Role of isomers and steric hindrance in the micellization of carboxylated carbosilane surfactants

Abstract

A series of carboxylated carbosilane surfactants with methyl, ethyl, branching CH₃, phenyl, and cyclohexyl (Me-Si₂C-COONa, Et-Si₂C-COONa, Si₂C-La-COONa, Ph-Si₂C-COONa, and Cy-Si₂C-COONa) were prepared. The effect of isomer and steric hindrance on their micellization in aqueous solution was investigated by surface tension, conductivity, transmission electron microscopy (TEM) and dynamic light scattering (DLS). Si₂C-La-COONa with branching CH₃ shows a lower γ_CMC value and higher the CMC value compared with Et-Si₂C-COONa. Cy-Si₂C-COONa with cyclohexyl (41.6 mN m⁻¹) and Ph-Si₂C-COONa with phenyl (43.9 mN m⁻¹) have larger γ_CMC values due to the distinct steric hindrance and hydrophobicity. In aqueous solution, the aggregation behavior of Si₂C-La-COONa, Cy-Si₂C-COONa, and Ph-Si₂C-COONa is enthalpy-driven.
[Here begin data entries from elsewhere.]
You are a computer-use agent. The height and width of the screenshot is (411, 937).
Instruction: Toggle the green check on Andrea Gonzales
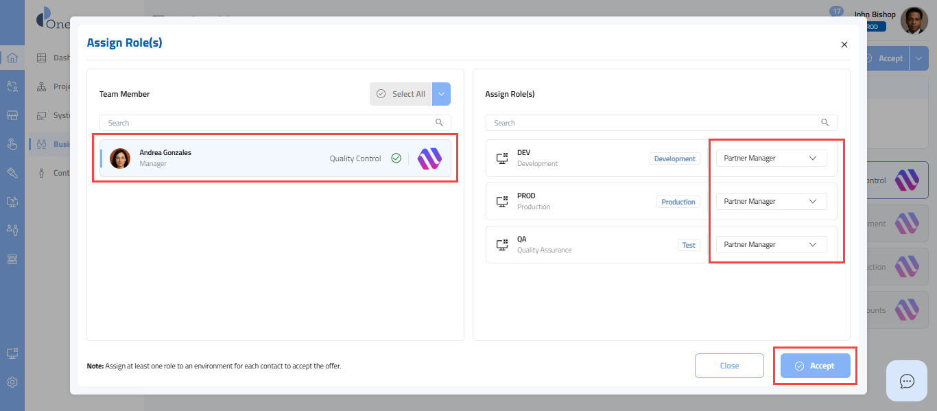(396, 158)
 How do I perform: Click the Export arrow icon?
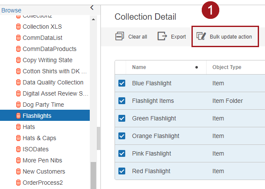coord(162,36)
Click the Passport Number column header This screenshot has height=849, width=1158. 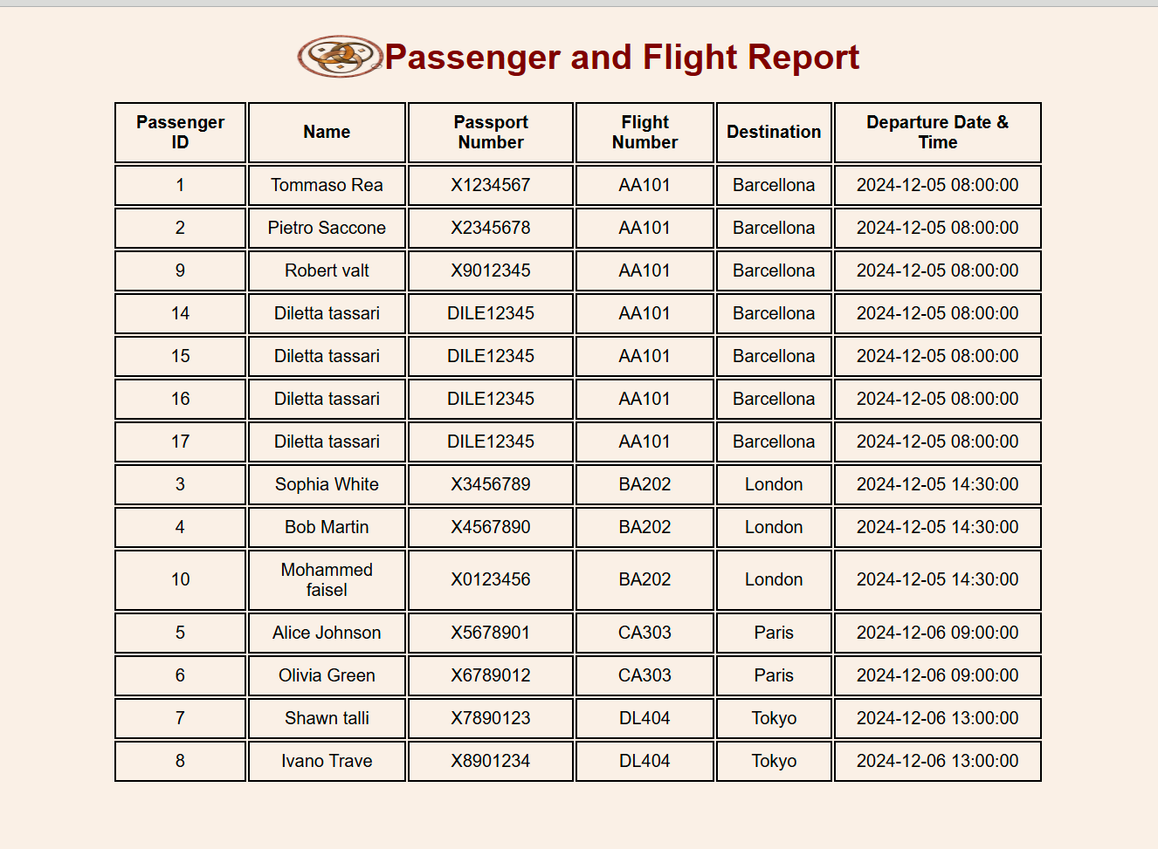pyautogui.click(x=491, y=133)
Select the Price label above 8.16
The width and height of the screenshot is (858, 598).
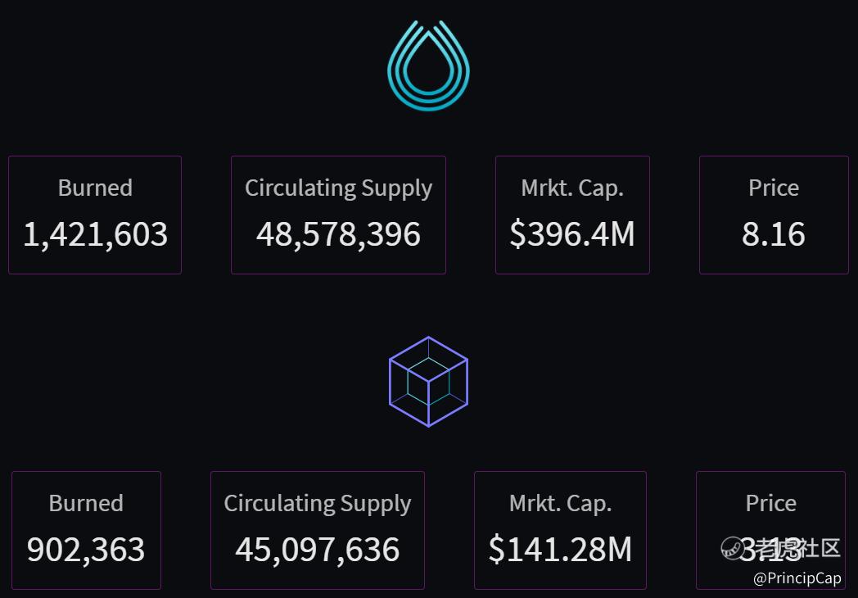tap(774, 188)
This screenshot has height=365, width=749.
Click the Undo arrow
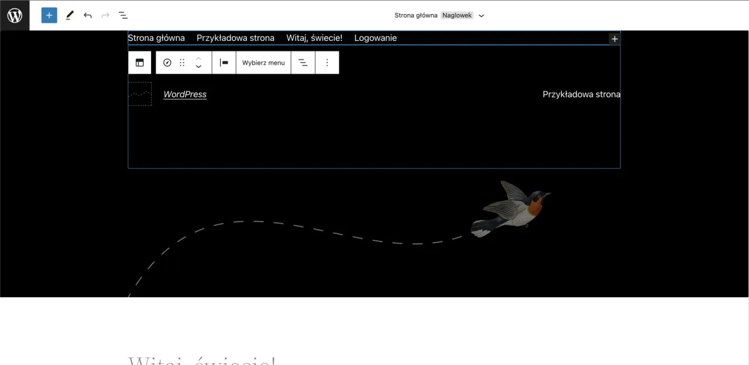(88, 15)
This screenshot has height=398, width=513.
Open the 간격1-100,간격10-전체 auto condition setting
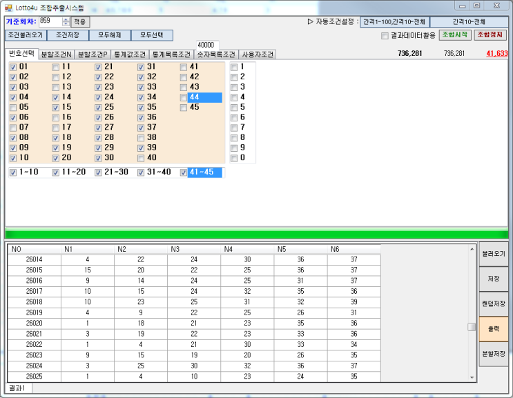394,22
However, the micellization process of Me-Si₂C-COONa and Et-Si₂C-COONa is governed by the enthalpy-driven at high temperature and entropy-driven at low temperature. DLS and TEM results indicate that the carboxylated carbosilane surfactants can self-assemble into aggregate with hydrodynamic diameters of 50–400 nm.